The Chemical History of a Candle was published in 1861. The book contains six lectures by Faraday which are said to have been first presented  as part of the Royal Society's Christmas lectures in 1848.
The Chemical History of a Candle was published in 1861. The book contains six lectures by Faraday which are said to have been first presented as part of the Royal Society’s Christmas lectures in 1848.

I think its profound when you apply it to even our fire engineering practice today and the amount of knowledge generated in the last 60 or 70 years of fire dynamics. Even though it was intended to be apply to the Victorian mind. But Faraday was onto describing (rather teaching in an effective way) science behind fire.

For instance if you were to estimate the temperatures of the visible flame with the candle, what would you think the temperatures are? If you crudely use a thermocouple to measure temperature, you see well over 1000C near the candle’s perimeter. If you are careful, you may also observe a temperature dip near the center of the ‘flame’. More strikingly (if your eyes do not blind from the brightness – like mine do when studying flames), you can see distinct regions in of different ‘colors’ or rather ‘luminescence’ of the flame. Maybe above the candle you may see some ‘smoke’. And if you lit it for a festive occasion (upon which house fires caused by candles are most predominate) you may question what is causing all of these ‘behaviors’.

curl of the wick
curl of the wick

When one ‘lights’ a candle you melt the wax on the surface of the wick and also near the base of the wick. The wax becomes a liquid and eventually gets hot enough that it becomes a gas. The gas emitted mixes with the surrounding oxygen. Your heat source ‘ignites’ this gas. While this is on going, the wick, through a ‘straw like’ capillary action, draws up more molten wax, which turns to vapor and continues the combustion process. Fueled by an abundant amount of oxygen at the base of the flame and perimeter, you typically see a blue hue, or very dark black hue. Its an efficient combustion there. The wax is mostly breaking down into carbon dioxide and water. But above that dark hue of a flame, is a bright yellow redish zone. That flame is a sign that soot is being created, emitting visible light. On the outside of the flame you get a very efficient combustion process as you have a good amount of oxygen, but as you move into the visible flame, there is less oxygen available and the reaction is limited by the amount of oxygen that can diffuse into the flame. Even more so, the wick as these processes continue – bends – rather curls. As the wick bends its tip emerges to the outside of the flame where it now receives abundant amounts of  oxygen. It too begins to degrade and the wick length becomes controlled (self regulating) in the flame.

Of course my above remarks are so “watered down” to the complexity of just what science and chemistry is going on here in a candle and one could argue my observations are so simplified that they don’t even come close to describing the science which is going on in the candle as it burns off its waxy fuel.

I think one of the interesting observations of a candle is to actually blow it out and then heat the smoke that emerges above (dont try this at home).
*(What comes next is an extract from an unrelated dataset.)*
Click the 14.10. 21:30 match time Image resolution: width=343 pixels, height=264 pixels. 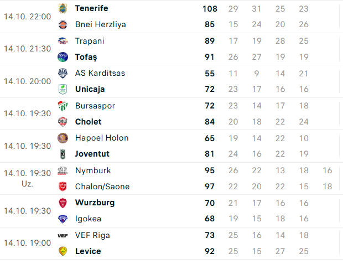[27, 49]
The result is the ‘smoke’ is none other that the fuel (gas wax) mixed with oxygen, which when conditions are just right with an introduction to flame, can re-ignite the wick of the candle (see my above video – so you do not need to try this). As Faraday began his lectures most appropriately:

“There is no more open door by which you can enter into the study of natural philosophy than by considering the physical phenomenon of a candle”.

And I believe that to be true.

Of course I also believe, that if one cannot understand or rather acknowledge the complexities associated with a simple candle – how can one hope to understand the complexities of a fire in a house or even a building which is infinitesimally more complex?